09. August 2016 · Kommentare deaktiviert für „Grenzschützer weisen mehr Flüchtlinge an deutscher Grenze ab“ · Kategorien: Deutschland · Tags: ,

Quelle: Süddeutsche Zeitung

  • An Deutschlands Außengrenzen werden immer mehr Menschen direkt abgewiesen.
  • Auch die Zahl der Abschiebungen steigt, wie eine Anfrage der Linken bei der Bundesregierung ergab.
  • Angesichts der Zahlen kritisiert die Linke Forderungen nach mehr Abschiebungen als „reine Polemik“.

An den deutschen Grenzen sind im ersten Halbjahr 2016 schon wesentlich mehr Menschen zurückgewiesen worden als im gesamten Jahr 2015. Insgesamt habe man 13 324 Personen an der Einreise nach Deutschland gehindert, teilte das Bundesinnenministerium auf eine Anfrage der Linkspartei mit, die der SZ vorliegt.

Im vergangenen Jahr waren an den deutschen Grenzen insgesamt 8913 Personen abgewiesen worden. 11 239 Personen wurden an den Grenzübergängen zu Land zurückgewiesen, vor allem an der Grenze zu Österreich.
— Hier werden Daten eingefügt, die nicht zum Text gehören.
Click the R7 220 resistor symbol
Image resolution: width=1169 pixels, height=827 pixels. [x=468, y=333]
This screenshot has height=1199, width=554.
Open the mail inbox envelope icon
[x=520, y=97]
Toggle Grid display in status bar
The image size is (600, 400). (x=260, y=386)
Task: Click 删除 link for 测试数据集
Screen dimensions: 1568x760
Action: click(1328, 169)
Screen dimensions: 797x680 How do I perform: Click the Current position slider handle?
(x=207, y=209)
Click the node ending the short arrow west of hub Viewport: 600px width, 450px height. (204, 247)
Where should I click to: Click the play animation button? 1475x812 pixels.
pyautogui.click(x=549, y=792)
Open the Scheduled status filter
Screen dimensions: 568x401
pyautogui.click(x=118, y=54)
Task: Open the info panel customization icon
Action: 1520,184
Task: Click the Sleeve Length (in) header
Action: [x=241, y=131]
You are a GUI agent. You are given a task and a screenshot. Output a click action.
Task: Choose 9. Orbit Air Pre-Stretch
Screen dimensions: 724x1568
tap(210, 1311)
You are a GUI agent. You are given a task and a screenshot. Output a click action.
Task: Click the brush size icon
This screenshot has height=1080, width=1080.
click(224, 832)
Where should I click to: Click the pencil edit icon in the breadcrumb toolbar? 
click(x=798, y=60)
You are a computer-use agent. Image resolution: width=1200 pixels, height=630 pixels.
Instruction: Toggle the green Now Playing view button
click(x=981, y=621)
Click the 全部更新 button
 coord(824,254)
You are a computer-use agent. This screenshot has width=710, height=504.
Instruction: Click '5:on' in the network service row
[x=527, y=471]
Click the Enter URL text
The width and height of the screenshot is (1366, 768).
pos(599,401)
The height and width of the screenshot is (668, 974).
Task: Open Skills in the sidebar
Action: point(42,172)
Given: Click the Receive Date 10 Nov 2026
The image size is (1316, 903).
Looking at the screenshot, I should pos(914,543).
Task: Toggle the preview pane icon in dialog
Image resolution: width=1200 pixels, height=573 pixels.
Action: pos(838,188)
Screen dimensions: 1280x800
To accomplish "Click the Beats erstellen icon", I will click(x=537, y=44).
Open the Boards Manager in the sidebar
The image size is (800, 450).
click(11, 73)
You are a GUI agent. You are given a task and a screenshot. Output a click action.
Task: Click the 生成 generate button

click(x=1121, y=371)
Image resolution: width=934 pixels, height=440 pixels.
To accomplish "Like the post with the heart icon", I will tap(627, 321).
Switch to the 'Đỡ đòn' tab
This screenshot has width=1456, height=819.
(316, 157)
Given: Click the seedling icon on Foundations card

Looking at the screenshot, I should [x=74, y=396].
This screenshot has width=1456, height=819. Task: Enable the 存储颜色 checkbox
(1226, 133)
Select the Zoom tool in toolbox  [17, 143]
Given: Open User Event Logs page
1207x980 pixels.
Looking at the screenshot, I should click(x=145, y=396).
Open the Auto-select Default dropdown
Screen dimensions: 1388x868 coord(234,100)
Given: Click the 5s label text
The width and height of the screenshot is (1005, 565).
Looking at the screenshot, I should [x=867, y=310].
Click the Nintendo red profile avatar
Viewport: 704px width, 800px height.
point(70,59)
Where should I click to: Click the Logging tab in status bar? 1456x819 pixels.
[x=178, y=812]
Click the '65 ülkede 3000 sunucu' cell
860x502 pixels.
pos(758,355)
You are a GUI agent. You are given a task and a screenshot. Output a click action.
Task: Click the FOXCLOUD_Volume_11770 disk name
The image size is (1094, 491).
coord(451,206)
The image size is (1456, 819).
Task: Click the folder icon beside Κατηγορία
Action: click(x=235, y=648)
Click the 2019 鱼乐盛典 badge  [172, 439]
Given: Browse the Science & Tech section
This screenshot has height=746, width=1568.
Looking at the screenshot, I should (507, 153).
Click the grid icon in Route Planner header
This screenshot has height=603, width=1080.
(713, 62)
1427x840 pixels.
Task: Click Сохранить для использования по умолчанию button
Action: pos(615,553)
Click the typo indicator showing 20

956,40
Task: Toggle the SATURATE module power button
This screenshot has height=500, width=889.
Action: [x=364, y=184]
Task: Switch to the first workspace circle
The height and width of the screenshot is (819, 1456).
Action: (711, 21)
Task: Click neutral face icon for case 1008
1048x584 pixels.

An den Flughäfen wurde in den ersten sechs Monaten dieses Jahres 2030 Personen die Einreise verweigert.

Hauptgründe für die Zurückweisung waren der Statistik zufolge, dass die Betroffenen keinen Pass, kein Visum oder keine Aufenthaltsberechtigung vorweisen konnten. Bei 193 Personen bestand bereits eine Einreisesperre, etwa durch eine frühere Ausweisung. 255 Personen wurden zudem als Sicherheitsbedrohung zurückgewiesen, wozu auch eine Gesundheitsgefährdung zählt.
Mehr Abschiebungen

Auch die Zahl der Abschiebungen ist den Angaben des Innenministeriums zufolge im ersten Halbjahr 2016 gestiegen. In dieser Zeit seien 13 743 Menschen aus Deutschland abgeschoben worden, in den allermeisten Fällen auf dem Luftweg. Setze man die Zahl in Relation zu denen aus dem Vorjahr, ergebe sich ein Anstieg um mehr als 31 Prozent, heißt es in der Kurzbewertung der Linken zu den Zahlen. 2015 wurden im gesamten Jahr 20 888 abgeschoben.

Drei Viertel aller Abschiebungen erfolgten im ersten Halbjahr 2016 in die Westbalkanstaaten, die zu sicheren Herkunftsländern erklärt worden waren.

Immer mehr Abschiebungen verlaufen in Form koordinierter Sammelabschiebungen, also organisiert durch Frontex, die EU oder die Bundespolizei. Lag ihr Anteil 2015 noch bei 17 Prozent, wurden im ersten Halbjahr 2016 74 Prozent der Abschiebungen auf diese Weise koordiniert.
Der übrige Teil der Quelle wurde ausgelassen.